# RECORDS

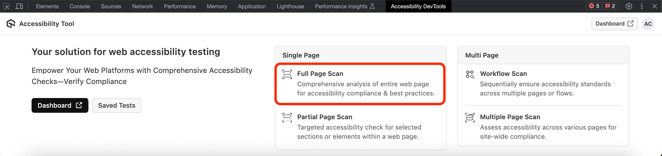Click the header Dashboard external link button
Viewport: 662px width, 156px height.
[614, 24]
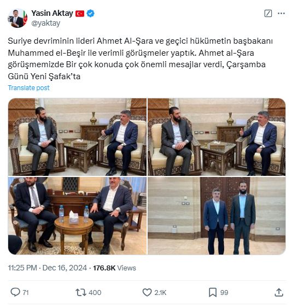Click the repost arrows icon
This screenshot has height=307, width=292.
coord(81,292)
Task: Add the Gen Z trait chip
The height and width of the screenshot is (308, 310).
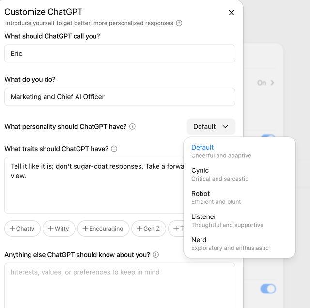Action: point(149,229)
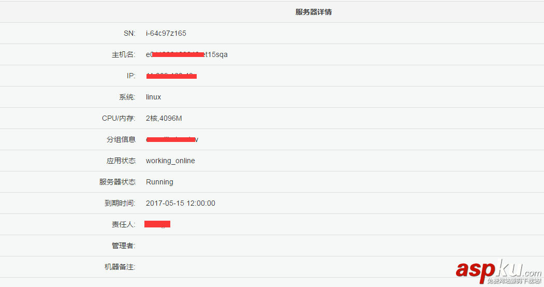The height and width of the screenshot is (287, 544).
Task: Select the Running server status text
Action: (x=159, y=182)
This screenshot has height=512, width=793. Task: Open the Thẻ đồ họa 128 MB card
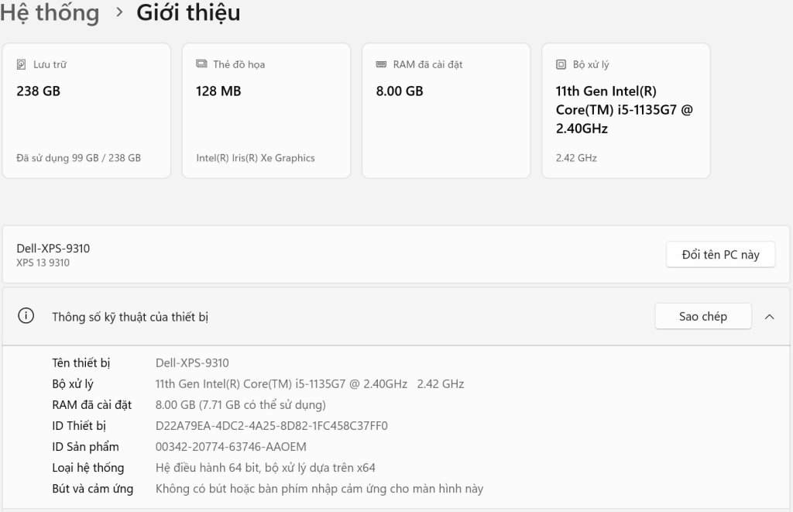click(x=266, y=111)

# WORK TO BE COMPLETED
Your task is to set down exactly the lines that run from the line holding "The height and width of the screenshot is (308, 310)." through the close of the entries, including both ends. Pictures stay out.

# YOUR RESPONSE
The height and width of the screenshot is (308, 310).
Action: point(149,229)
The height and width of the screenshot is (287, 544).
Task: Select the Running server status text
Action: (x=159, y=182)
This screenshot has height=512, width=793. Task: Open the Thẻ đồ họa 128 MB card
click(x=266, y=111)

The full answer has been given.